— BEGIN Provided entries —

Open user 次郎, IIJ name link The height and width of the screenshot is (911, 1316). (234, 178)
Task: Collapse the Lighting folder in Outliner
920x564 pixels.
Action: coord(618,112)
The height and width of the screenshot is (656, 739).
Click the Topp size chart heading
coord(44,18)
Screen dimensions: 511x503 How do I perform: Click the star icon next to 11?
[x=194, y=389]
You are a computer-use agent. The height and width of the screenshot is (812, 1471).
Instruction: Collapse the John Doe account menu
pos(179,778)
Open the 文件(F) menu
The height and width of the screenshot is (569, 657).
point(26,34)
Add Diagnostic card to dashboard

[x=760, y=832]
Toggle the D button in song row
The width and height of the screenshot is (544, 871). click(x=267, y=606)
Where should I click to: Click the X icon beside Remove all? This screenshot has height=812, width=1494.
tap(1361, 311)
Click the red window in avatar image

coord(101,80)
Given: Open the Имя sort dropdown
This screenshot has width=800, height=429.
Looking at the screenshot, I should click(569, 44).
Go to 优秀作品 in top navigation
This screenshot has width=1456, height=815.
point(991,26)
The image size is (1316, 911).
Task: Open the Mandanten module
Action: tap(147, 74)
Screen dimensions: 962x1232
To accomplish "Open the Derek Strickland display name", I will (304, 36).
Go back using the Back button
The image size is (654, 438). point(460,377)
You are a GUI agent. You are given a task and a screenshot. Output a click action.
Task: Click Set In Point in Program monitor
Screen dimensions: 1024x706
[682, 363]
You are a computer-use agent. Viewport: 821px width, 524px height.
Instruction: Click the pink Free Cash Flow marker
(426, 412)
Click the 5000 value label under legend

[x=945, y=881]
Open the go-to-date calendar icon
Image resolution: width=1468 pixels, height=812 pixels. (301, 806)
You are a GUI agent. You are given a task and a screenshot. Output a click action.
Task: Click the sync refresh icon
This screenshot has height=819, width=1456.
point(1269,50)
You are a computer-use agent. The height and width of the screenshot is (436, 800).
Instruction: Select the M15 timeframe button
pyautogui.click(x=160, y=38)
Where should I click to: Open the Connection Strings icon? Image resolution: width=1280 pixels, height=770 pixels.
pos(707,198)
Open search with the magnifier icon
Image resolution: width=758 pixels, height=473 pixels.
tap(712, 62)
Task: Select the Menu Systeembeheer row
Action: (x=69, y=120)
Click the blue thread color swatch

— END Provided entries —

◆ What this task involves ◆
Copy out, word for word, the lines from the one containing "Where should I click to: Click" through the one containing "point(1269,50)", with both of those lines included.

◆ Task output ◆
Where should I click to: Click the X icon beside Remove all? This screenshot has height=812, width=1494.
tap(1361, 311)
Click the red window in avatar image

coord(101,80)
Given: Open the Имя sort dropdown
This screenshot has width=800, height=429.
Looking at the screenshot, I should click(569, 44).
Go to 优秀作品 in top navigation
This screenshot has width=1456, height=815.
point(991,26)
The image size is (1316, 911).
Task: Open the Mandanten module
Action: tap(147, 74)
Screen dimensions: 962x1232
To accomplish "Open the Derek Strickland display name", I will (304, 36).
Go back using the Back button
The image size is (654, 438). point(460,377)
You are a GUI agent. You are given a task and a screenshot. Output a click action.
Task: Click Set In Point in Program monitor
Screen dimensions: 1024x706
[682, 363]
You are a computer-use agent. Viewport: 821px width, 524px height.
Instruction: Click the pink Free Cash Flow marker
(426, 412)
Click the 5000 value label under legend

[x=945, y=881]
Open the go-to-date calendar icon
Image resolution: width=1468 pixels, height=812 pixels. (301, 806)
You are a GUI agent. You are given a task and a screenshot. Output a click action.
Task: Click the sync refresh icon
This screenshot has height=819, width=1456.
point(1269,50)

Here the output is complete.